**Document text**.
_____
Finding homes in ruin, destitute Iraqis return to camps

Author: Agencies

Her tent is bare, she’s unemployed and her family relies on food donations. But Nihaya Issa was forced to pick an Iraqi camp over the unliveable ruins of her native city Mosul.

The northern city was freed from the Islamic State jihadist group’s grip more than two years ago, but tens of thousands of Iraqis who fled Mosul into sprawling displacement camps have yet to move back home.

Many, like Issa, say they tried returning but were shocked by what they saw.

“When I went back to Mosul I didn’t find my house. It was destroyed,” said Issa, speaking from her stuffy tent in the Khazer camp about 30 kilometres (20 miles) east of Mosul.

“I also couldn’t afford renting a house, so I came back to this camp again,” she told AFP, clapping her hands in exasperation.

Dark circles have formed under her eyes, and the widow and mother of eight girls said she and her children “live a tough life” in Khazer.

But the 33-year-old feels she has little choice.

“We stay in the camp because of the food rations we get every 30 to 40 days,” she admitted.
_____
**Data for analysis**.
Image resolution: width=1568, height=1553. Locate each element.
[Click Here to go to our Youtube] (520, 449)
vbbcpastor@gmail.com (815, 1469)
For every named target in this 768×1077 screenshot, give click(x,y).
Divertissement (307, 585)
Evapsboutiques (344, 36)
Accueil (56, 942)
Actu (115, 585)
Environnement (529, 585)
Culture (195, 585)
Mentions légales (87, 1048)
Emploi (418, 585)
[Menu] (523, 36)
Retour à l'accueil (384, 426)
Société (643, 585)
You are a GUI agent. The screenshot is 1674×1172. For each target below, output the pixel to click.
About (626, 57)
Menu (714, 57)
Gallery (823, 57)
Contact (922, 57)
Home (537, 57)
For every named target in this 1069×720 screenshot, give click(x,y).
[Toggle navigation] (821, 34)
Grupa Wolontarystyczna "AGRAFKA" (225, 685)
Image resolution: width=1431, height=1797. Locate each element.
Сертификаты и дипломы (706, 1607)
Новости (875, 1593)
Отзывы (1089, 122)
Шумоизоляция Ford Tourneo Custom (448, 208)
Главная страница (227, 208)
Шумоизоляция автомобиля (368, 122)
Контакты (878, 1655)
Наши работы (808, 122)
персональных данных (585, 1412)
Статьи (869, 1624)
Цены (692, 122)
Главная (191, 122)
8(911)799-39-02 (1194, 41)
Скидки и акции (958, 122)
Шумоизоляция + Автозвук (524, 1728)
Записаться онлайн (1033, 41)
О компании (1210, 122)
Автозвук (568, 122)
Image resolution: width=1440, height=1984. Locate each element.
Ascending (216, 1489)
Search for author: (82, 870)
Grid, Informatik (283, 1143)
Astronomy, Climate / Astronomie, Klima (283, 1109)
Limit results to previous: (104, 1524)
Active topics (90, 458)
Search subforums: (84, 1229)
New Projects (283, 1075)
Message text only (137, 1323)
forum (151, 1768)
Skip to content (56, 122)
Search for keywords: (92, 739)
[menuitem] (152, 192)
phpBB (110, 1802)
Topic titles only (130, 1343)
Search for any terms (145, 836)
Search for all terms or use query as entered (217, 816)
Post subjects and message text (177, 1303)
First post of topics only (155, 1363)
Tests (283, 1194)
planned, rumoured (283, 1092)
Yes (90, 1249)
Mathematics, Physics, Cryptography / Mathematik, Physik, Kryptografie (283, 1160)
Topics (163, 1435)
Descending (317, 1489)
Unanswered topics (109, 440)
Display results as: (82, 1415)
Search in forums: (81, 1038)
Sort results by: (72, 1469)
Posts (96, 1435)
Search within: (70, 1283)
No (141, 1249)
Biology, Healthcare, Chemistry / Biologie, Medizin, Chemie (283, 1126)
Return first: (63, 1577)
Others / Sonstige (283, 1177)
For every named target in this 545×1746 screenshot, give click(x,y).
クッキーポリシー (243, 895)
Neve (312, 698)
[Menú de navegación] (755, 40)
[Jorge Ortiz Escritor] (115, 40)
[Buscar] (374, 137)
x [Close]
_____
**Assignment A**.
Answer these from the article on displaced Iraqis returning to camps:
(i) How far from Mosul is the Khazer camp, and in what direction?
(ii) How many children does Nihaya Issa have?
(iii) How often does Issa's family get food rations in the camp?
**Assignment B**. Resume the article on displaced Iraqis returning to camps from its last sentence, writing a few more paragraphs.

**Result A**.
(i) About 30 kilometers (20 miles) east of Mosul.
(ii) Eight girls.
(iii) Every 30 to 40 days.

**Result B**.
Across Iraq, more than 1.6 million people remain displaced, among them nearly 300,000 from Mosul alone, according to the International Organization for Migration.

They are spread out across a handful of displacement camps in the broader Nineveh province that have developed into fully-fledged tent cities.

Amenities provided by NGOs include schools and training centres, health clinics and shops, football fields and hair salons — all mostly unavailable in Mosul and other towns ravaged by IS and the ensuing fighting.

‘My house was unlivable’

Ghazwan Hussein, 26, hails from Sinjar, a region west of Mosul that was overrun by IS five years ago as it waged a brutal campaign against the district’s Yazidi minority.

The father of four fled the region to the Khazer camp, where he eked out a living until his son fell ill a few months ago.

He sold his meagre belongings in the camp to afford the required surgery and tried to return to Sinjar.

“I found that my house was unliveable. It was demolished and the area didn’t have basic services,” said Hussein, his toddler perched quietly on his lap outside their tent.

“I couldn’t stay and came back to Khazer once again.”

Only a sliver of Sinjar’s native population of 500,000 Yazidis has returned, with the rest saying persistent destruction, the lack of services and the tense security situation have kept them in camps.

Hussein said the Iraqi government should speed up reconstruction efforts and compensate displaced citizens.

“Does it make sense to keep us in the camp without work for three years, as if in jail?” he asked.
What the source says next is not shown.